#### [What to produce]
Copy the material starting at the line that contains "Where should I click to: Click the blue" and ending at the line that contains "tap(68, 46)", substituting "File menu" for "Action menu" and leaving everything else as it is.

Collected data entries
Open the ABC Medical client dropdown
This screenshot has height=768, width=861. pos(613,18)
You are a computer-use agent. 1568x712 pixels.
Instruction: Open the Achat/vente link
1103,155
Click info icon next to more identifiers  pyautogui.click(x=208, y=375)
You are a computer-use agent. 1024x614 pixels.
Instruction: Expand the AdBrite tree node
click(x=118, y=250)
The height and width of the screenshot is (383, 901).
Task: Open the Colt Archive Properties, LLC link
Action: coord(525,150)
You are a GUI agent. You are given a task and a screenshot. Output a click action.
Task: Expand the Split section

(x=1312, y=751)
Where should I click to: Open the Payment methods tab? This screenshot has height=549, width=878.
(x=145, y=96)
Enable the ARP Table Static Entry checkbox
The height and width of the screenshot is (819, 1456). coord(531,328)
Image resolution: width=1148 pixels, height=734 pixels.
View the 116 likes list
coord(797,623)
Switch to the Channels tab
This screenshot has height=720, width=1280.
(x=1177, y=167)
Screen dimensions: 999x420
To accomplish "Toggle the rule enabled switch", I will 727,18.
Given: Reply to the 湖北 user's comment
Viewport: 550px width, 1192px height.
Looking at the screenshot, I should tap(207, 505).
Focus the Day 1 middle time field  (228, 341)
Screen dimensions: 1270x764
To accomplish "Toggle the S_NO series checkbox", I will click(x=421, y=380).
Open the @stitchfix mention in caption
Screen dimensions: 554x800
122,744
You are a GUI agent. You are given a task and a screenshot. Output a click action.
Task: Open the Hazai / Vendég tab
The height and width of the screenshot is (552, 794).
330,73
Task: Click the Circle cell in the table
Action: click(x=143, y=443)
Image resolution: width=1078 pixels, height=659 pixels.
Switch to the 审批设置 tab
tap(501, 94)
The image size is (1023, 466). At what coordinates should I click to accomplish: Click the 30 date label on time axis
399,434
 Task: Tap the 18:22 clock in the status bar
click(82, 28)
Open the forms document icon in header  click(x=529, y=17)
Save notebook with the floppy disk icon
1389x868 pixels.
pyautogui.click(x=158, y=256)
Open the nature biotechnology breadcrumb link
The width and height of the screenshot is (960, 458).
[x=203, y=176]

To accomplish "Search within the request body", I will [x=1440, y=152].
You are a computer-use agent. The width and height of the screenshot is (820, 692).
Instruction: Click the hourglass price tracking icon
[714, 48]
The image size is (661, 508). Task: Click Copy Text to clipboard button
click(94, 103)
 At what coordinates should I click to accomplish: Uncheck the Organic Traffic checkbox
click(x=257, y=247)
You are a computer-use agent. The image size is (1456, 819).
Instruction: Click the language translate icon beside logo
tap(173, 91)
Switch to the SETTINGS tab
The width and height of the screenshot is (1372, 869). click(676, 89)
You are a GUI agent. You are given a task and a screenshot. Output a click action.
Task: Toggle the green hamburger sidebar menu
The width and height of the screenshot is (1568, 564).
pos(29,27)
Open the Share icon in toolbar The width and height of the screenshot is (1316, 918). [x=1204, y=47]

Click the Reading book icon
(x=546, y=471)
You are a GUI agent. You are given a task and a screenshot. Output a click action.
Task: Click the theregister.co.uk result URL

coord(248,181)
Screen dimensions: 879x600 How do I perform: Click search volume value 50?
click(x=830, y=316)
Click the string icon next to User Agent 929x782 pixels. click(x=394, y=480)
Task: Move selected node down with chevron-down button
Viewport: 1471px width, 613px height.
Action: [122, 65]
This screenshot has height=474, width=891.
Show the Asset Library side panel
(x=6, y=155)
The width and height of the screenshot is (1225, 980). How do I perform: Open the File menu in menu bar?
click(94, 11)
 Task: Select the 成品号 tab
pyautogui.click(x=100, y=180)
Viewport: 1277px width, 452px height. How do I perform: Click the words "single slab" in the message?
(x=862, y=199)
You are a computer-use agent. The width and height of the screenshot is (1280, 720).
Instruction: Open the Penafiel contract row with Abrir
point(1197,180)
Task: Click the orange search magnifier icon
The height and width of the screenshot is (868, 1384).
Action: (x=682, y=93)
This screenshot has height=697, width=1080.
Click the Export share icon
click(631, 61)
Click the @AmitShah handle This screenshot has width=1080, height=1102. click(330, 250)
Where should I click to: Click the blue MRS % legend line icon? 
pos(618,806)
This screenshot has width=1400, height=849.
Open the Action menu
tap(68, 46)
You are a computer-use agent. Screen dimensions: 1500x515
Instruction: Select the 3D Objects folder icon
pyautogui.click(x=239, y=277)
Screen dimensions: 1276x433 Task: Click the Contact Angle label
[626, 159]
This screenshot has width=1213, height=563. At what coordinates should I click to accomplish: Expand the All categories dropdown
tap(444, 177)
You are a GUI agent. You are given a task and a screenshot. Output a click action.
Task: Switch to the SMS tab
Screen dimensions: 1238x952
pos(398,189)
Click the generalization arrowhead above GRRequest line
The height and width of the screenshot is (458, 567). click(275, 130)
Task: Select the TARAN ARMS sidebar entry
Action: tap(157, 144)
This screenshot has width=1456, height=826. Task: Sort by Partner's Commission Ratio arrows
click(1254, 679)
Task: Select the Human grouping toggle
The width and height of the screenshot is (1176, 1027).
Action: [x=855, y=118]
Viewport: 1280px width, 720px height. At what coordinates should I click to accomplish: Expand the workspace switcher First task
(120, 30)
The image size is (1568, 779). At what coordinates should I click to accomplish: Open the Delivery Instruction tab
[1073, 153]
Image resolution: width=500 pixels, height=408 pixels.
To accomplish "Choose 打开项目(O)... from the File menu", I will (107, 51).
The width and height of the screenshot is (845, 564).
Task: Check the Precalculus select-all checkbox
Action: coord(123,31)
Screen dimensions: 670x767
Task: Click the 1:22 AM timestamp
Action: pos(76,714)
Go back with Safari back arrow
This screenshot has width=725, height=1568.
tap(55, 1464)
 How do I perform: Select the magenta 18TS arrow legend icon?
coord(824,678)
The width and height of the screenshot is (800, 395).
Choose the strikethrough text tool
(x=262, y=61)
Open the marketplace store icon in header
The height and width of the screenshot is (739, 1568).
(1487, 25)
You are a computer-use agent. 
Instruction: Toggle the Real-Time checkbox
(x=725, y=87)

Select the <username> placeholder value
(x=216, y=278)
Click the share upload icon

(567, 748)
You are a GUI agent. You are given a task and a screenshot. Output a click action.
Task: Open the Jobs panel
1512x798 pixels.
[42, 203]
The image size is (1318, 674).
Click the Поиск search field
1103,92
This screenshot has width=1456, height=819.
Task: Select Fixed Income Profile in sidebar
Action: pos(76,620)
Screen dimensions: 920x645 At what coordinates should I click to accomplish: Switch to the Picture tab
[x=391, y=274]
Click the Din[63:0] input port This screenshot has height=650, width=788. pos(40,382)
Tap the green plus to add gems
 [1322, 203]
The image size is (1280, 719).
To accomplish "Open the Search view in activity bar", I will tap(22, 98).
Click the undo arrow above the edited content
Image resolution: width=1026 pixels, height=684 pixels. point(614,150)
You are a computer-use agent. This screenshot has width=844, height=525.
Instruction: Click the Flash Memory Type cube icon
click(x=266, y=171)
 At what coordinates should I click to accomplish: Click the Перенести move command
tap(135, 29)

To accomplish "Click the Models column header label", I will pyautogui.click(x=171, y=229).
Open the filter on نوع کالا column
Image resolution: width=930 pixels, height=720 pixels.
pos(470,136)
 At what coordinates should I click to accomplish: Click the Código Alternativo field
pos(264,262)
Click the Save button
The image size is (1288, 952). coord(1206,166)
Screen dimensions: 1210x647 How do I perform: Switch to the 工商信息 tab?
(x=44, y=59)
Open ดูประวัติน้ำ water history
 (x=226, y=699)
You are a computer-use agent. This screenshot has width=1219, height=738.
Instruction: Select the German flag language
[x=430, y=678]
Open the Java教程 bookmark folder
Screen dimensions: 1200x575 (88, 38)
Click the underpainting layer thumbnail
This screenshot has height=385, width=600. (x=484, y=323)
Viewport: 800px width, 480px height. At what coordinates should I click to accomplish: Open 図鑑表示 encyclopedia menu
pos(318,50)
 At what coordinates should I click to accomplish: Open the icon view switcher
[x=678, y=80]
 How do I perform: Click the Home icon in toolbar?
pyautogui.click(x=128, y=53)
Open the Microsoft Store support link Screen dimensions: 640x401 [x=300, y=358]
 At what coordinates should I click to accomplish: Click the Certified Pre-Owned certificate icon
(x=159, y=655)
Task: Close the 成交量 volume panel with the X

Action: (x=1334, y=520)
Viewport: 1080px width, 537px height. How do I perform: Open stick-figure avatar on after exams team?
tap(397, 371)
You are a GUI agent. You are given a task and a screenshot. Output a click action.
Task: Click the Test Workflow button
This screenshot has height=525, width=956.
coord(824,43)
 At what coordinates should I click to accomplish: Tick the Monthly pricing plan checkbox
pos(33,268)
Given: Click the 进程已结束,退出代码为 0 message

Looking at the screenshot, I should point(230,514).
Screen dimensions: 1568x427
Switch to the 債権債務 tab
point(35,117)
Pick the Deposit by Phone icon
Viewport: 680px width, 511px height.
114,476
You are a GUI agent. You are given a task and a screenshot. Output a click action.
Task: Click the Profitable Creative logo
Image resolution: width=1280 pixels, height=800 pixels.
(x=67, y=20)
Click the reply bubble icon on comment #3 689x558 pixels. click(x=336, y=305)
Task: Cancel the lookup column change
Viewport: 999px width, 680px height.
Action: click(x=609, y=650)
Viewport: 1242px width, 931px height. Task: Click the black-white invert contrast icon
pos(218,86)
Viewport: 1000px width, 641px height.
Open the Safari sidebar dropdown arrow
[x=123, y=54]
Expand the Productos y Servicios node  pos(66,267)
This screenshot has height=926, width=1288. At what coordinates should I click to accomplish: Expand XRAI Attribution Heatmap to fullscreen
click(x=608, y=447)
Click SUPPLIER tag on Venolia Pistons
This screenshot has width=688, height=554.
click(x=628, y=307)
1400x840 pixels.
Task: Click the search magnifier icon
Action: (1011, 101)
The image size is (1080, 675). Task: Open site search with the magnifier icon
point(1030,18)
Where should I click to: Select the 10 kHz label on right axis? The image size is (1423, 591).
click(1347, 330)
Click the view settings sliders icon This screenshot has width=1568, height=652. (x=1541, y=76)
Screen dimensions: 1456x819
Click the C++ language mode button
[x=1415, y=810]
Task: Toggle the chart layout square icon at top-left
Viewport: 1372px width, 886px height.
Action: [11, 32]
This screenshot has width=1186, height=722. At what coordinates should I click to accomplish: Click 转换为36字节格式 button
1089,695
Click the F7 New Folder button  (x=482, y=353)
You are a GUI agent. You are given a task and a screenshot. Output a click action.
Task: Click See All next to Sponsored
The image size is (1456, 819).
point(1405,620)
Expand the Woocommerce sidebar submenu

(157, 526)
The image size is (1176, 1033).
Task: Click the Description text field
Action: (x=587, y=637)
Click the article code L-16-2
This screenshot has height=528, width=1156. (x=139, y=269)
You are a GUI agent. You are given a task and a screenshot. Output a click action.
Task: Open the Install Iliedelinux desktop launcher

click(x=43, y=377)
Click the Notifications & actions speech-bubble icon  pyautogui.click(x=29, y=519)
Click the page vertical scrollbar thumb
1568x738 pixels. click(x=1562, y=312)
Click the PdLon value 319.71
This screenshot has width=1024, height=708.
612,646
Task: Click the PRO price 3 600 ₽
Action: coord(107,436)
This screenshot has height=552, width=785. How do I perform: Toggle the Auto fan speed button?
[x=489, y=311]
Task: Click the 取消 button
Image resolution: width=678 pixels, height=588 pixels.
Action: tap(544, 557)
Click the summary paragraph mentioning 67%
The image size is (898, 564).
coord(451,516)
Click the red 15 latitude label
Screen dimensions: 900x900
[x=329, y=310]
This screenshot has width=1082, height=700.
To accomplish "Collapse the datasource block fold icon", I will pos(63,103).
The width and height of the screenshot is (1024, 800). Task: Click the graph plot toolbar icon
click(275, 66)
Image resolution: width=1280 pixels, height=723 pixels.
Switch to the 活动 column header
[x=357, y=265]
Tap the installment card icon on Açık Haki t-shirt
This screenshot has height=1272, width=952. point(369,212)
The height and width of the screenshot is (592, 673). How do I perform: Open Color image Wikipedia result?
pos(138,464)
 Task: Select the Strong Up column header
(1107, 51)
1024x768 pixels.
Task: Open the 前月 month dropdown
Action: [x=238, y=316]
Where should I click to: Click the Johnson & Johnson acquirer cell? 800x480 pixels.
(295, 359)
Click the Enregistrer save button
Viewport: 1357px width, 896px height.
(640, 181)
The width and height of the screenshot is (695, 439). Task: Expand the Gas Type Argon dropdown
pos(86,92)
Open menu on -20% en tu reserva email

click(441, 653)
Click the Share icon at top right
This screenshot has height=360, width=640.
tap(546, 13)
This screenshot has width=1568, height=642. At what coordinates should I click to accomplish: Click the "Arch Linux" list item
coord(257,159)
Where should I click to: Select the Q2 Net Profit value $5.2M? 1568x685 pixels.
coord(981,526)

#### [Task solution]
Where should I click to: Click the blue MRS % legend line icon? 
pos(618,806)
This screenshot has width=1400, height=849.
Open the File menu
tap(68, 46)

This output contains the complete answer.